Consigne 1: Réécrivez le passage du listing qui va de la ligne contenant « Image resolution: width=1280 » jusqu'à la ligne contenant « Terminal > is », ces deux lignes comprises. Remplacez-y « Locate an element » par « Find an element » sans rien changer d'autre.

#### Page

Les traités bilatéraux, pierres angulaires d'un voisinage hispano-marocain complexe

Cette difficulté est encore plus accentuée lorsqu'il s'agit de deux Etats appartenant à deux cultures et civilisations différentes, à des zones géographiques distinctes et à des espaces géopolitiques inégaux ; et plus encore lorsque leurs relations s'enracinent dans le plus lointain de l'histoire, avec ses constantes coopérations, incompréhensions, tensions, crispations, distensions et appréhensions collectives.
C'est le cas des relations bilatérales entre le Maroc et l'Espagne, dont l'étude a donné lieu à une richesse bibliographique et documentaire inépuisable, car elles constituent un modèle original et suggestif de relations bilatérales, et parce que la stabilité du détroit de Gibraltar, zone de grande valeur géostratégique au niveau international, dépend dans une large mesure de l'état, du déroulement et de l'évolution de leurs relations de coopération bilatérale.

########

Consigne 2: Recopiez à l'identique le passage du texte sur les relations hispano-marocaines qui va de « Cette difficulté est » jusqu'à « et appréhensions collectives. ».

#### Listing source

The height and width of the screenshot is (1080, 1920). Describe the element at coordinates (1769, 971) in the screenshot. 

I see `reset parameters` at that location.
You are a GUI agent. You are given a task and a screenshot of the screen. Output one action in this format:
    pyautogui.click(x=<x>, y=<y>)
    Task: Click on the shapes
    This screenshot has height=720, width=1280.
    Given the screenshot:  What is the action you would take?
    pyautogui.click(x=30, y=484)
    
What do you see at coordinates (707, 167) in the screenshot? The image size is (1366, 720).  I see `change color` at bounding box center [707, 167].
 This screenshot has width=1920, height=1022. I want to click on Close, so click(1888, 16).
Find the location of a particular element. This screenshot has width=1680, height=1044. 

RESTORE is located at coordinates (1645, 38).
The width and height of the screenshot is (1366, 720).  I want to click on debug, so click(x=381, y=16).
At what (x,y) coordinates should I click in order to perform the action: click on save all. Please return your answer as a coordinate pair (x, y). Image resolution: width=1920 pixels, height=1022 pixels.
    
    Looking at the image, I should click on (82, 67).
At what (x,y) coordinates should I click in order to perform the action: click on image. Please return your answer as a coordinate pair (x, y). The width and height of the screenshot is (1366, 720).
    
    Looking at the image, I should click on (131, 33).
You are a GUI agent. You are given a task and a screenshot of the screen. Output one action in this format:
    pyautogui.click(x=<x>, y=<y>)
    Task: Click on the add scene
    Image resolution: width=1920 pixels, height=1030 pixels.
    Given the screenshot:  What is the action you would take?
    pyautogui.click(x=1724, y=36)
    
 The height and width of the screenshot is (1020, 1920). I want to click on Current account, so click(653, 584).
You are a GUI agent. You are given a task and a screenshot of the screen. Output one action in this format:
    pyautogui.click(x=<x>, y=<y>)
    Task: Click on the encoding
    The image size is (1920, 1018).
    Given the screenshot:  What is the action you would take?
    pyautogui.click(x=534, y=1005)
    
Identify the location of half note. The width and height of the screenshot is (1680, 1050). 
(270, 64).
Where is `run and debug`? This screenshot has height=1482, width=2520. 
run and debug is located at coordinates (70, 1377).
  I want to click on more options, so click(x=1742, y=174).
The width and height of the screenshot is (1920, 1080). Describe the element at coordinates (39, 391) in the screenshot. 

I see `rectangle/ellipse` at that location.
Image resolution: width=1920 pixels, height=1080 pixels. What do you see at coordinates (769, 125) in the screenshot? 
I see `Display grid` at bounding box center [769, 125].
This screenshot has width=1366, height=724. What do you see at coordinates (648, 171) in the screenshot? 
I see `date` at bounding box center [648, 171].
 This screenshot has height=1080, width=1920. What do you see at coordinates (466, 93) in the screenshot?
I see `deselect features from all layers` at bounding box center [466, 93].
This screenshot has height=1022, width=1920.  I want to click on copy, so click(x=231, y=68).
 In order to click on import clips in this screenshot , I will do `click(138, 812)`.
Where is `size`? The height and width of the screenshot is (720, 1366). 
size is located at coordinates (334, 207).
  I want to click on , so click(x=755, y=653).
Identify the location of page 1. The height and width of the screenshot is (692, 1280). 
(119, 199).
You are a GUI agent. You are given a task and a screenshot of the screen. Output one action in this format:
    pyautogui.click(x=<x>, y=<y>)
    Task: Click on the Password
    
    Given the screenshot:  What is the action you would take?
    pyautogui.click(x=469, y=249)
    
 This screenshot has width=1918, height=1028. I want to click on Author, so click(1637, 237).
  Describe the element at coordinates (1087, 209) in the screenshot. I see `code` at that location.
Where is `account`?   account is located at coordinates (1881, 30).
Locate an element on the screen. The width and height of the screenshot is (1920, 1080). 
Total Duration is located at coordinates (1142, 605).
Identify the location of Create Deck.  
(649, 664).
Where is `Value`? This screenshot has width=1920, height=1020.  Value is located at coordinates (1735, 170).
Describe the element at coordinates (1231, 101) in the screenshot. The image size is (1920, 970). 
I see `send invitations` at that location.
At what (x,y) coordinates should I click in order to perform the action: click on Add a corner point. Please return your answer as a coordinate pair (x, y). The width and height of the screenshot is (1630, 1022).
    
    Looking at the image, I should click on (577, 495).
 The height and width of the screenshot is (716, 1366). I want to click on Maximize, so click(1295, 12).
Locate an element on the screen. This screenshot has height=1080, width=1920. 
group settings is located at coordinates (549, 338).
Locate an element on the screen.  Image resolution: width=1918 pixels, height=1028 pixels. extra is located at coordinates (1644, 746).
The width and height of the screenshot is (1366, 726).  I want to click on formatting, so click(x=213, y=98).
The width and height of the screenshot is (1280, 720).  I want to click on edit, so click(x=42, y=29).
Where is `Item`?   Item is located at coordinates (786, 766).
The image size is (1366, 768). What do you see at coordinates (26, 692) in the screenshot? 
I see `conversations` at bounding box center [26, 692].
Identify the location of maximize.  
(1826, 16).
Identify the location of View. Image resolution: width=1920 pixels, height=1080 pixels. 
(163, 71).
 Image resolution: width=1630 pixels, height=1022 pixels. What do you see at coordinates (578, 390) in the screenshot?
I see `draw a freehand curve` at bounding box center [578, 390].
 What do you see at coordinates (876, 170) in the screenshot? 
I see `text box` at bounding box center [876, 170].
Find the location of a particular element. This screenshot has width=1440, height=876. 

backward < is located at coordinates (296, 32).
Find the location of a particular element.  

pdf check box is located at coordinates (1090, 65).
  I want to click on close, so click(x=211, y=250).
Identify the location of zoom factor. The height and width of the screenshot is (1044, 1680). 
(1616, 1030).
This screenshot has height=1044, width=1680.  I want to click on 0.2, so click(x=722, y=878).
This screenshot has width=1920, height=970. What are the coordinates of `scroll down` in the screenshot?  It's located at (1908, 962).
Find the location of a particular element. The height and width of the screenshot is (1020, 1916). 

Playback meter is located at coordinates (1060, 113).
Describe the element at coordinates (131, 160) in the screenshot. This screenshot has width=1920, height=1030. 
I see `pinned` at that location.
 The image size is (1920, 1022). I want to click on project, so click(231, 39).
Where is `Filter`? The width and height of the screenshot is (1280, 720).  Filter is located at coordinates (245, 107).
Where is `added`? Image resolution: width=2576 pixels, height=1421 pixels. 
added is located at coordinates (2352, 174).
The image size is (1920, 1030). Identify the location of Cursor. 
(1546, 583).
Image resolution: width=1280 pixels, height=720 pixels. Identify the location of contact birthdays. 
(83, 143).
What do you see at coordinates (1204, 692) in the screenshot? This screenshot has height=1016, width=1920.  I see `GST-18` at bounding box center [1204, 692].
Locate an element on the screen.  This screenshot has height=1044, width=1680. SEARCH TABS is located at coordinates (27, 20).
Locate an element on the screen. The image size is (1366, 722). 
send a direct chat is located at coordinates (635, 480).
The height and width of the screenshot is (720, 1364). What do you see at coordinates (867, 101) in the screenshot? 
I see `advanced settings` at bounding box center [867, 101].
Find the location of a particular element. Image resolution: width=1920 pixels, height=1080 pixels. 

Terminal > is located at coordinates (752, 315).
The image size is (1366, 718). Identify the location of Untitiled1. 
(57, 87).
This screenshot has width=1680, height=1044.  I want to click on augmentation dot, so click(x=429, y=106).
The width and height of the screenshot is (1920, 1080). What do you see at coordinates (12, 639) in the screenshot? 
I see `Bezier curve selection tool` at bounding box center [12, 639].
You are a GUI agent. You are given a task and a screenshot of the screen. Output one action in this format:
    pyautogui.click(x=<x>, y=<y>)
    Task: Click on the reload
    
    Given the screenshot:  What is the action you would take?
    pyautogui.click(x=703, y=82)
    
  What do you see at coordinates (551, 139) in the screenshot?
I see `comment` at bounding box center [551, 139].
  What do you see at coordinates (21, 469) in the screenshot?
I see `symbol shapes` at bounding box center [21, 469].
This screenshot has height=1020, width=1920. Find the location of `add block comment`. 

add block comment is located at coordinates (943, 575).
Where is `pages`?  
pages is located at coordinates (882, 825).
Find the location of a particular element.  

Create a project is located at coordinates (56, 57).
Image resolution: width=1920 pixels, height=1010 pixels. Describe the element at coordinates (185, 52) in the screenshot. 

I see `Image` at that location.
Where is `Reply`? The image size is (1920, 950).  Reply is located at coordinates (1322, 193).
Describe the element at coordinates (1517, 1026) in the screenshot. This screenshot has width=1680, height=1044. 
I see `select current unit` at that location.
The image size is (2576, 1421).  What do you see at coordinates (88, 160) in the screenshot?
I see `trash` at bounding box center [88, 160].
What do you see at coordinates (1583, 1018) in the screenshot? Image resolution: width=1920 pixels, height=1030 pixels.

########

Résultat attendu 1:
Image resolution: width=1280 pixels, height=720 pixels. Identify the location of contact birthdays. 
(83, 143).
What do you see at coordinates (1204, 692) in the screenshot? This screenshot has height=1016, width=1920.  I see `GST-18` at bounding box center [1204, 692].
Find an element on the screen.  This screenshot has height=1044, width=1680. SEARCH TABS is located at coordinates (27, 20).
Find an element on the screen. The image size is (1366, 722). 
send a direct chat is located at coordinates (635, 480).
The height and width of the screenshot is (720, 1364). What do you see at coordinates (867, 101) in the screenshot? 
I see `advanced settings` at bounding box center [867, 101].
Find the location of a particular element. Image resolution: width=1920 pixels, height=1080 pixels. 

Terminal > is located at coordinates (752, 315).

Résultat attendu 2:
Cette difficulté est encore plus accentuée lorsqu'il s'agit de deux Etats appartenant à deux cultures et civilisations différentes, à des zones géographiques distinctes et à des espaces géopolitiques inégaux ; et plus encore lorsque leurs relations s'enracinent dans le plus lointain de l'histoire, avec ses constantes coopérations, incompréhensions, tensions, crispations, distensions et appréhensions collectives.